Michael Douglas Lopes de Souza Crivellari foi condenado pelo feminicídio da companheira, morta a facadas durante a gestação. Crime aconteceu em Belo Horizonte, em abril de 2025.

O setelagoano Michael Douglas Lopes de Souza Crivellari foi condenado a 33 anos e nove meses de prisão pelo feminicídio da esposa grávida.
O julgamento aconteceu nesta quarta-feira (19), no 1º Tribunal do Júri da Comarca de Belo Horizonte.
A pena deverá ser cumprida inicialmente em regime fechado.
Crime aconteceu dentro da casa do casal
O feminicídio ocorreu em 15 de abril de 2025, no imóvel onde o casal vivia, na Vila Marçola, região Centro-Sul de Belo Horizonte.
Segundo a denúncia do Ministério Público de Minas Gerais, a discussão teria começado por questões financeiras.
Durante a briga, Michael Douglas pegou uma faca e desferiu diversos golpes contra a esposa.
Ele foi preso em flagrante horas depois.
O casal estava junto havia cerca de um ano e havia oficializado o casamento em janeiro de 2025.
Vítima estava grávida
O Conselho de Sentença condenou o réu por feminicídio, considerando circunstâncias agravantes relacionadas ao crime.
Entre elas estavam a violência doméstica e familiar praticada durante a gestação, o emprego de meio cruel e o uso de recurso que dificultou a defesa da vítima.
Com a decisão, a pena foi fixada em 33 anos e nove meses de prisão.
Defesa alegou problemas relacionados à saúde mental
Durante o julgamento, a defesa argumentou que Michael Douglas não teria plena capacidade para compreender o caráter ilícito de seus atos.

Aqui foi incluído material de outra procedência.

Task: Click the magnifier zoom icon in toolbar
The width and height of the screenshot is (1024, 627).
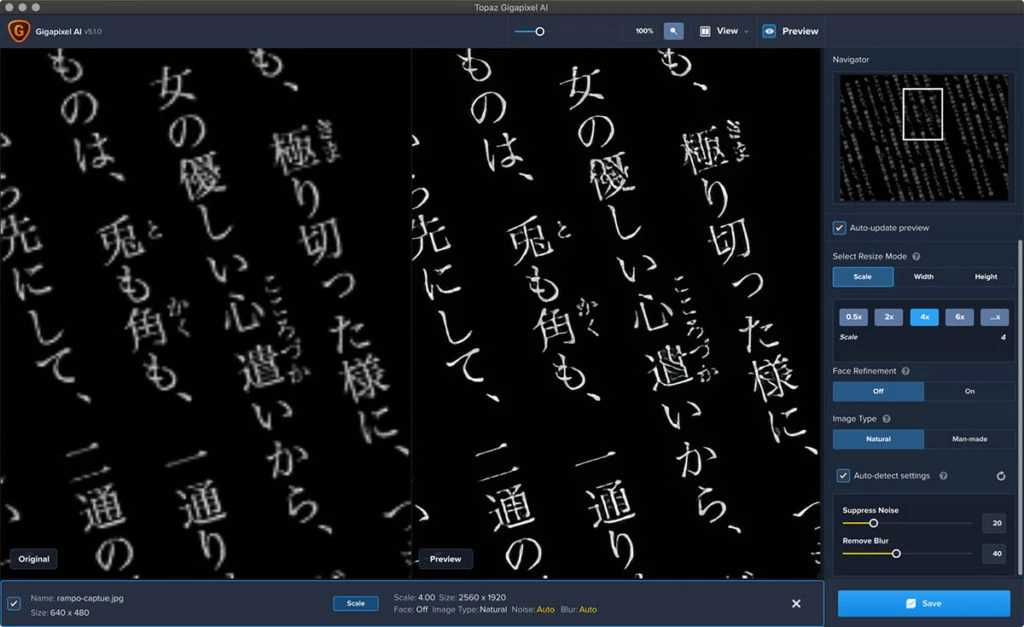Action: pyautogui.click(x=674, y=31)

Foram citados o histórico de uso de drogas e supostos transtornos mentais.
O Ministério Público, porém, contestou essa versão.

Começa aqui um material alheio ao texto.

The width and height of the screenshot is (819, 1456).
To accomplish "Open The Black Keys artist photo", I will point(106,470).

Segundo a acusação, na época do crime o réu possuía emprego formal e apresentava comportamento considerado adequado no convívio social, sem elementos suficientes que demonstrassem incapacidade total ou parcial para compreender o que fazia.
Júri acolheu tese do Ministério Público
Após analisar os argumentos apresentados pelas partes, os jurados acolheram a tese do MPMG.
O juiz Marco Antônio Silva então estabeleceu a pena e determinou o cumprimento em regime fechado.
A condenação encerra a etapa do julgamento pelo Tribunal do Júri, embora ainda existam possibilidades de recursos previstos na legislação.